The refectory here at Sacred Heart serves french fries not infrequently. While this is hardly surprising, one thing about their french fry service does stand out as strange: They rarely serve standard french fries. There are steak fries, curly fries, crinkle-cut fries, sweet potato fries, potato wedges, even tater tots, (admittedly, not a french fry, but a close relative in the fried-spud family). Hardly ever, though, do I see the standard cut, fast-food style french fry, the fry I’m used to, the fry I would expect.
It occurs to me that this experience is a silly microcosm of my deeper, spiritual experience since coming to Sacred Heart. That is, just as my standard french fry expectations have been defied and met with a richer, more complex, and varied fried potato experience, so too have my spiritual expectations been defied and met with something more than I was expecting. I came to Sacred Heart feeling fairly confident and comfortable about where I was and where I was going. I already knew what seminary life looked like from the time my brother had spent here; I had already experienced high-level academics; I was already in the habit of daily Mass and prayer; and I had read lots of the books that good Catholics are supposed to read. I thought I had done the hard work in the process of discerning to enter seminary and that once I got there the going would be fairly smooth.
But when I started at Sacred Heart, it was different than I expected; they weren’t just serving the spiritual fare I was used to.

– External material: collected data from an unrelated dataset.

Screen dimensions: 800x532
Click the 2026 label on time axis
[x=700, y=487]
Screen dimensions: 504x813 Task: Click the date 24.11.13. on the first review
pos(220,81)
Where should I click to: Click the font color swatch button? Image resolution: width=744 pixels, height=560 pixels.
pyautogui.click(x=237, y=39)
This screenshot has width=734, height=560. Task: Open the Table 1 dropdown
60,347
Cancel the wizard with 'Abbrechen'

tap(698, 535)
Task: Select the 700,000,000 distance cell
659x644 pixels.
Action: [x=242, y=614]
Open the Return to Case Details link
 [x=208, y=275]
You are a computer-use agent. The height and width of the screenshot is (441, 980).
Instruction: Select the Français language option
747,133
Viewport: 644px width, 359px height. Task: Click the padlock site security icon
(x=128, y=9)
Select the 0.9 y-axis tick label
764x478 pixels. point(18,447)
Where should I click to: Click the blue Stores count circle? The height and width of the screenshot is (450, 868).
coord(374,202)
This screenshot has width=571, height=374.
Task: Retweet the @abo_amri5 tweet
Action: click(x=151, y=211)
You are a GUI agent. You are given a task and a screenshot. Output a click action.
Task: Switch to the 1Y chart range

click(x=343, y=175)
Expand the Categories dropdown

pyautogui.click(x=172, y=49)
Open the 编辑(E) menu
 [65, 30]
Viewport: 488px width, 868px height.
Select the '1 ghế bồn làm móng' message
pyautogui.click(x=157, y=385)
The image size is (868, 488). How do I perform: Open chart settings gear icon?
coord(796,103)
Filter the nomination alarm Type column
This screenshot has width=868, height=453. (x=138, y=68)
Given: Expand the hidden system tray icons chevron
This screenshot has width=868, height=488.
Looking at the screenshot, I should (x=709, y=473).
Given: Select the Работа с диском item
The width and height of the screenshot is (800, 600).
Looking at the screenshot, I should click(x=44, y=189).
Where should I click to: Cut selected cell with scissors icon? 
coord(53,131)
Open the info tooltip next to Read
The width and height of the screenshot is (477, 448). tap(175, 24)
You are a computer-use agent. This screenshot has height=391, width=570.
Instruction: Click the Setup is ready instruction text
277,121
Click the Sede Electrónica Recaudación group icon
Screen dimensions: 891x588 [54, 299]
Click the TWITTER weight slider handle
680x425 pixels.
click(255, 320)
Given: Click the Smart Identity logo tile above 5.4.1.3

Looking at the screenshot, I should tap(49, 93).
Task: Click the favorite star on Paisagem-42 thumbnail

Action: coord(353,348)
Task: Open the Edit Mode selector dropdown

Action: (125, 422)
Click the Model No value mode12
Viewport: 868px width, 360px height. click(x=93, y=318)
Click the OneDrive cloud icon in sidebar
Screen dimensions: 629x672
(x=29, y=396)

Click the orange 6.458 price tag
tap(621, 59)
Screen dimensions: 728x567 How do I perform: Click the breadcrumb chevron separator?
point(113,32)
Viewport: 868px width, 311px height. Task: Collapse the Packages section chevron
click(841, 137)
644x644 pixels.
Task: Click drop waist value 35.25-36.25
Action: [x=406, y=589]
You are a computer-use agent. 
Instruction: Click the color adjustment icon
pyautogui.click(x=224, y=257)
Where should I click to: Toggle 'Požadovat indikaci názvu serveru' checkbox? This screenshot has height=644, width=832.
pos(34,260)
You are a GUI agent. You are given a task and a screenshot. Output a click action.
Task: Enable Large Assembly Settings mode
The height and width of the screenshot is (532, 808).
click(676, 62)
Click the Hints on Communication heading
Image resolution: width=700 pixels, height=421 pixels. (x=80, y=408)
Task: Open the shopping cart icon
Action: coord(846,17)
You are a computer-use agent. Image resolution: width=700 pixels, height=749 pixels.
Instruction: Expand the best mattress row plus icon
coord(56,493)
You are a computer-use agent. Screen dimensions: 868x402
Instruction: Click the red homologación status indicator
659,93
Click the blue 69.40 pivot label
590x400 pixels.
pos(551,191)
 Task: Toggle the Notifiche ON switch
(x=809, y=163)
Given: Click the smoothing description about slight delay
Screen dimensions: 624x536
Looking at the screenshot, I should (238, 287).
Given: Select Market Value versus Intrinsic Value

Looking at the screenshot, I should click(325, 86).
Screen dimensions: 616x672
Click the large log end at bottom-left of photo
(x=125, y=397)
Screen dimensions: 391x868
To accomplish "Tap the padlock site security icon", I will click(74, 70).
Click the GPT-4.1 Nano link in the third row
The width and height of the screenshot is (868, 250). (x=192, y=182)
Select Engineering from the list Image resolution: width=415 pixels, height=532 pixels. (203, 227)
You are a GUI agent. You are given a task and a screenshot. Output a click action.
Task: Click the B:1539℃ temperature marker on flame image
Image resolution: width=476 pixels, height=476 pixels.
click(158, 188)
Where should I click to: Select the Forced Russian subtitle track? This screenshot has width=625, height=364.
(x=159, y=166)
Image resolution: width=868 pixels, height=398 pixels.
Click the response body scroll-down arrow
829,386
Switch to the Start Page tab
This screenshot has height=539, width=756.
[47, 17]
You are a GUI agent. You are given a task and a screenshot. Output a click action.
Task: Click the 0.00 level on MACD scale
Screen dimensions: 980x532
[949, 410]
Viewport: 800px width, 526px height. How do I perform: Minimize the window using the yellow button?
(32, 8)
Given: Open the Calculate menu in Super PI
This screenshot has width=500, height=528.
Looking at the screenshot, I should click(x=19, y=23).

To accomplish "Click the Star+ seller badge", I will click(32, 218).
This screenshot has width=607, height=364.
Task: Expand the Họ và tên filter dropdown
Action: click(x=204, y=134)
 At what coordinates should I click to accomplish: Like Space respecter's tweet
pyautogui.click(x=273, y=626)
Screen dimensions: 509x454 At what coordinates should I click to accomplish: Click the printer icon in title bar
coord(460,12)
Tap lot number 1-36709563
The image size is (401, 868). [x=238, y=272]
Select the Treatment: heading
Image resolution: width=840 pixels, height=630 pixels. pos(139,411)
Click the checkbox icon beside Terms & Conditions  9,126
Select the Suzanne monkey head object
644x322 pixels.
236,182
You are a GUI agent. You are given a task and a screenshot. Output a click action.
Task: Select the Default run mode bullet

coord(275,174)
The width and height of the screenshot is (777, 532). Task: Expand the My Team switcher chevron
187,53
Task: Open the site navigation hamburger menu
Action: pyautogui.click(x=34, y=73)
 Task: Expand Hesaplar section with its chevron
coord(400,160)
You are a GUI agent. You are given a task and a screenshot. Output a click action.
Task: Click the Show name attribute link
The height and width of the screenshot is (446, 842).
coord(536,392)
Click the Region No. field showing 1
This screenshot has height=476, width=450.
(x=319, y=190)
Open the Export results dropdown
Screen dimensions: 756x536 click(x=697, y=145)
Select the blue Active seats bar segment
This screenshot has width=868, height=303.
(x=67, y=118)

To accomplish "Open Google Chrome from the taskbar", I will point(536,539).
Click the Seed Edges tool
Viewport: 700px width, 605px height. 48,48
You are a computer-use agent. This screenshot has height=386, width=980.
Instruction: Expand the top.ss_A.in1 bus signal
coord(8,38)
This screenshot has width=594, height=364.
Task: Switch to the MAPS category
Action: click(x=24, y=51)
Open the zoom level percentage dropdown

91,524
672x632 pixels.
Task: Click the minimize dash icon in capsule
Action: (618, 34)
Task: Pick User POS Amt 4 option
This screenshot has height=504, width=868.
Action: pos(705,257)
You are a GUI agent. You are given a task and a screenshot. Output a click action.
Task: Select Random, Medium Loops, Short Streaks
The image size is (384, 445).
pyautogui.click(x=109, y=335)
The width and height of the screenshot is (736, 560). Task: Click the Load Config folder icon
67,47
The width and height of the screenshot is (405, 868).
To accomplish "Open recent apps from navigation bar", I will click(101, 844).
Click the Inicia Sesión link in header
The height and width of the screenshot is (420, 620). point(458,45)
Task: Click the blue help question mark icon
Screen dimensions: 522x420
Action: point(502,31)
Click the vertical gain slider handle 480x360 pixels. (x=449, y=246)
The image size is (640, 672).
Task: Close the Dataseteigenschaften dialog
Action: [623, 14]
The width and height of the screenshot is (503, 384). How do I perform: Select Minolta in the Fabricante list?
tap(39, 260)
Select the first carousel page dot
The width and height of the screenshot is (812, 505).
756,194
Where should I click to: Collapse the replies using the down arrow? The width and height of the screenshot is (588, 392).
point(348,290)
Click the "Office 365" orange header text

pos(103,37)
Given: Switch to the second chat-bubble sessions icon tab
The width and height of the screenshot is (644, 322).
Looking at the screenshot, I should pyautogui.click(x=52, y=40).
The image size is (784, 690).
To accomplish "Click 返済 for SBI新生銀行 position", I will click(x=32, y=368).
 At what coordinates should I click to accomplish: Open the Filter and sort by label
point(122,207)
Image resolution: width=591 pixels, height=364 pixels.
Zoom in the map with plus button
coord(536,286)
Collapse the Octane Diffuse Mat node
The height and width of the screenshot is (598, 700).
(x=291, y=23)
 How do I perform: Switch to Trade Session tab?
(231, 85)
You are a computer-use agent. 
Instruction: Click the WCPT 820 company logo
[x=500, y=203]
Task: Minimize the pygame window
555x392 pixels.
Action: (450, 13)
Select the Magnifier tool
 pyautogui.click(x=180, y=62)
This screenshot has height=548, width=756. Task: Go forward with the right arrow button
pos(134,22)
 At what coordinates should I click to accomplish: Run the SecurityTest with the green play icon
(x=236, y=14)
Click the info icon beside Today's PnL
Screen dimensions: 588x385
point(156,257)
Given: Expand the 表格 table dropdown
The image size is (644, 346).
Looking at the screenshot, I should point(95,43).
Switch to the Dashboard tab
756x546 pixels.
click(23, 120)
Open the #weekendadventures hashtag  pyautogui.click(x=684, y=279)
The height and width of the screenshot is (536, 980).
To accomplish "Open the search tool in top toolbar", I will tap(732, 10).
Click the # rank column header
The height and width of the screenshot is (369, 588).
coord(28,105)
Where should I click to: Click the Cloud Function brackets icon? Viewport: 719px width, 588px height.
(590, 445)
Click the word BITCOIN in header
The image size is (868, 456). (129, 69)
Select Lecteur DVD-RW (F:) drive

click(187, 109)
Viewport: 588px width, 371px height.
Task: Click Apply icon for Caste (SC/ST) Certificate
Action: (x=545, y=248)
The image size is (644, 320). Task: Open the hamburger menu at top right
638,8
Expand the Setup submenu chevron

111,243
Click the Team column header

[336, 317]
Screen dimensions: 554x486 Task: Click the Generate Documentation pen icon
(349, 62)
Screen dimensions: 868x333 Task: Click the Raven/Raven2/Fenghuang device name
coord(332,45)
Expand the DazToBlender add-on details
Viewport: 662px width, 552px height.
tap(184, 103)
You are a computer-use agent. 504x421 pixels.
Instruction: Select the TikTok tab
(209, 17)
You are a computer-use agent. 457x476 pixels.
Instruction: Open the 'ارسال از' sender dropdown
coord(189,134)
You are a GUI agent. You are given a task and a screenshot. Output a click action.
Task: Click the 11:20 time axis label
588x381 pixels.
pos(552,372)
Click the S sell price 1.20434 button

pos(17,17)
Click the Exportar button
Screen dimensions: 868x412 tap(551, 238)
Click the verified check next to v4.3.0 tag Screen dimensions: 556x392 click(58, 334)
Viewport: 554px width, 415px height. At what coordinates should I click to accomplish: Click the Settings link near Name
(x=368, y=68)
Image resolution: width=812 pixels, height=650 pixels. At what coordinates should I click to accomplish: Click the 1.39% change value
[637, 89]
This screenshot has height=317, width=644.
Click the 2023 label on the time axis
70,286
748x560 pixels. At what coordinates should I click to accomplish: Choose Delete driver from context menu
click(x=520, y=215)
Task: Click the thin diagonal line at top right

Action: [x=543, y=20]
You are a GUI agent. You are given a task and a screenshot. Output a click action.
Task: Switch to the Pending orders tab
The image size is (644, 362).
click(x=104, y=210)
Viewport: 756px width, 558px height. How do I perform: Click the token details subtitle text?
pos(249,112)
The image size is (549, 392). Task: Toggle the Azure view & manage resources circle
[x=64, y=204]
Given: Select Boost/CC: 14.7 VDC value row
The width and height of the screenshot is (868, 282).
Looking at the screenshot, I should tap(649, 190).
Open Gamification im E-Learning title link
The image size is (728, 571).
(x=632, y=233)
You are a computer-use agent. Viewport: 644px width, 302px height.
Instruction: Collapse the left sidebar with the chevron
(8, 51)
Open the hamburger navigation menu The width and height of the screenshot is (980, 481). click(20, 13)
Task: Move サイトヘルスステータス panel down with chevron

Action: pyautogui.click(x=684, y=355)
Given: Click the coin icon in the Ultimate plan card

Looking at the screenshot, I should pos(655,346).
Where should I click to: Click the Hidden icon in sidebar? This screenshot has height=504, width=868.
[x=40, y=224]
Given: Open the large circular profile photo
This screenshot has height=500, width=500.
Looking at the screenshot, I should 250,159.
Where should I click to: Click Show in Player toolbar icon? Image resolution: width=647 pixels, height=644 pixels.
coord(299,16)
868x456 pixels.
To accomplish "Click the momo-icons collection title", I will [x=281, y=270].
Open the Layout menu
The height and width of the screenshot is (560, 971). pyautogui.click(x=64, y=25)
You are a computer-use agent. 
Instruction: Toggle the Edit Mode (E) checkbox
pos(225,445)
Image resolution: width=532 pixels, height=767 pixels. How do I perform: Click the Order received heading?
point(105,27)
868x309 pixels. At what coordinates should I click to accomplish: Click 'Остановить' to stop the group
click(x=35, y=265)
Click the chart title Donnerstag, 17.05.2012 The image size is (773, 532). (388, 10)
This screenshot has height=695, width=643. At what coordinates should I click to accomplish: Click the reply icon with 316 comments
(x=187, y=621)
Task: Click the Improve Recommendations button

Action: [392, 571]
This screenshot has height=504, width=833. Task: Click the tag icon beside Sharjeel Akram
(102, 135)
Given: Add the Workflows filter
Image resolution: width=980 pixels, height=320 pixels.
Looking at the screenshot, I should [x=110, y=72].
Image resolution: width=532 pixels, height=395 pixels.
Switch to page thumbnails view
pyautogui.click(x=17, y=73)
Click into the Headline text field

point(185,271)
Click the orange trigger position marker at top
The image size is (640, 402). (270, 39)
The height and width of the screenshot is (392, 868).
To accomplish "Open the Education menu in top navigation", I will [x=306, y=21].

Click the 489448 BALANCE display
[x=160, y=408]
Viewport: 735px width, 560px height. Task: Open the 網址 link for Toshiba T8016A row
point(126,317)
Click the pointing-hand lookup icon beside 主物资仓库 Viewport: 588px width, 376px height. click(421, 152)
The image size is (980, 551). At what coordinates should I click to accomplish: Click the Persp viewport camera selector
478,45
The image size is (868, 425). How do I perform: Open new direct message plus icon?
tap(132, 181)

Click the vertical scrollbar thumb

Instead, Jesus had prepared something more complex for me, and it was served in the form of challenges. There was the challenge of being a student again after years off, the challenge of adjusting to the demands of community life and our program of formation, and especially, there was the challenge of looking more closely at myself than I ever had and becoming truly vulnerable before God in the deep openness of spiritual direction. Seminary, as it turns out, is hard, harder than I expected. And that’s a good thing. Through these challenges, Jesus has revealed to me in a new way the reality of my own weakness and my need to depend on him for everything. At the same time, by bringing me through these challenges, he has also brought me to a deeper awareness of his unfailing support and inexorable love. My new spiritual diet helped me to realize that I had been living all too often according to the lie that I could make myself enough if I did enough. The focus had been on me and my own ability, which led either to pride in success or despondency in failure and pressure the whole time. Jesus came mercifully into this admixture of pride and fear, gently breaking down my walls of self-reliance, and showing me that, while I am unable to be enough on my own, I do not need to be anything on my own. Rather, I can simply be his. And if I am his, I will be everything I desire to be, everything I was created to be, fully myself.
Thus, in the very realization of my frailty, I am finding freedom, freedom from the demand to establish myself, freedom from the fear that I won’t ever be enough. For the Lord has already established me, and by his love he establishes me anew every day, bringing me to “the glorious liberty of the children of God” (Rom 8:21). I am coming to know in reality that his grace is sufficient for me, and his strength is made perfect in my weakness (2 Cor 12:9).
Sacred Heart hasn’t offered me what I expected, either in the refectory or in my spiritual life. Instead, it has given me much more, more to be nourished by and grow from, and I thank the Lord for it. After all, who doesn’t like a good curly fry?